— TASK BRIEF —
Given the records below, would you repeat exactly the lines that begin at the one containing "You are a GUI" and end at the one containing "Open the Flash", inclusive?

— SUPPLIED INFORMATION —
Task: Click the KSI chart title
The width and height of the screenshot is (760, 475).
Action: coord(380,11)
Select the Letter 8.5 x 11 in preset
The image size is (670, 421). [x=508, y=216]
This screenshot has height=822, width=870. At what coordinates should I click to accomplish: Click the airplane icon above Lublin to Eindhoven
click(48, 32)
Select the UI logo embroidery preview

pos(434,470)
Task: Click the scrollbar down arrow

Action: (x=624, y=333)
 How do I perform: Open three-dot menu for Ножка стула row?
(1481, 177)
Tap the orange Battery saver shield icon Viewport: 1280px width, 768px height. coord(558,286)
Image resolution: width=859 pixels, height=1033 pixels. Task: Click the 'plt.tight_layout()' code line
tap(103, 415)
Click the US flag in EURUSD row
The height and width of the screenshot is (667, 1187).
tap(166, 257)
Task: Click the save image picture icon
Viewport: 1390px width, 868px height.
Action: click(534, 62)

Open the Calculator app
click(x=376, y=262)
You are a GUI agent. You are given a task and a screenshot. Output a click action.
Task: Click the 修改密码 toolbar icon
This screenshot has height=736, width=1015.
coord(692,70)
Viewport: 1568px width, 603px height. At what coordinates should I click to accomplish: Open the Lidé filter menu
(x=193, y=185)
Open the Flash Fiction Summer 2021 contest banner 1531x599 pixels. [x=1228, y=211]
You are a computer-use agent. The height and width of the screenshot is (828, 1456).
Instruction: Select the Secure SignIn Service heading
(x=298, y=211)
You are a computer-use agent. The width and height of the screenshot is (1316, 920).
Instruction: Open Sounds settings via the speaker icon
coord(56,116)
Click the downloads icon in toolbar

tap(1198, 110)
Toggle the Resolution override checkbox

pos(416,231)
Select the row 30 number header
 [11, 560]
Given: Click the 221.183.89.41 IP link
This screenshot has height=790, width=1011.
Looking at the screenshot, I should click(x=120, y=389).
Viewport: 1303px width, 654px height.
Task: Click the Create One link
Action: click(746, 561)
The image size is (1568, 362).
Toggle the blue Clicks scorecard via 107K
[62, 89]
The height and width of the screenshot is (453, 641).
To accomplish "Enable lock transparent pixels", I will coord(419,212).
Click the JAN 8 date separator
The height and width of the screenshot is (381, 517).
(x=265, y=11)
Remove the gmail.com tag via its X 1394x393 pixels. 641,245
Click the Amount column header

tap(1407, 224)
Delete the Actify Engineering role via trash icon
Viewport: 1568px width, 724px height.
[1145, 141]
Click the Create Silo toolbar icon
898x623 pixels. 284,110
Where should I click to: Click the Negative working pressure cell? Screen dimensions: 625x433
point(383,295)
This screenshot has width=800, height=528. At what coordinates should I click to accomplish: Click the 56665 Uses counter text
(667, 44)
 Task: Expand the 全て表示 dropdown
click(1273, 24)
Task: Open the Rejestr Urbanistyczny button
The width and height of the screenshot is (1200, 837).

— WORKED SOLUTION —
You are a GUI agent. You are given a task and a screenshot. Output a click action.
Task: Click the 修改密码 toolbar icon
This screenshot has height=736, width=1015.
coord(692,70)
Viewport: 1568px width, 603px height. At what coordinates should I click to accomplish: Open the Lidé filter menu
(x=193, y=185)
Open the Flash Fiction Summer 2021 contest banner 1531x599 pixels. [x=1228, y=211]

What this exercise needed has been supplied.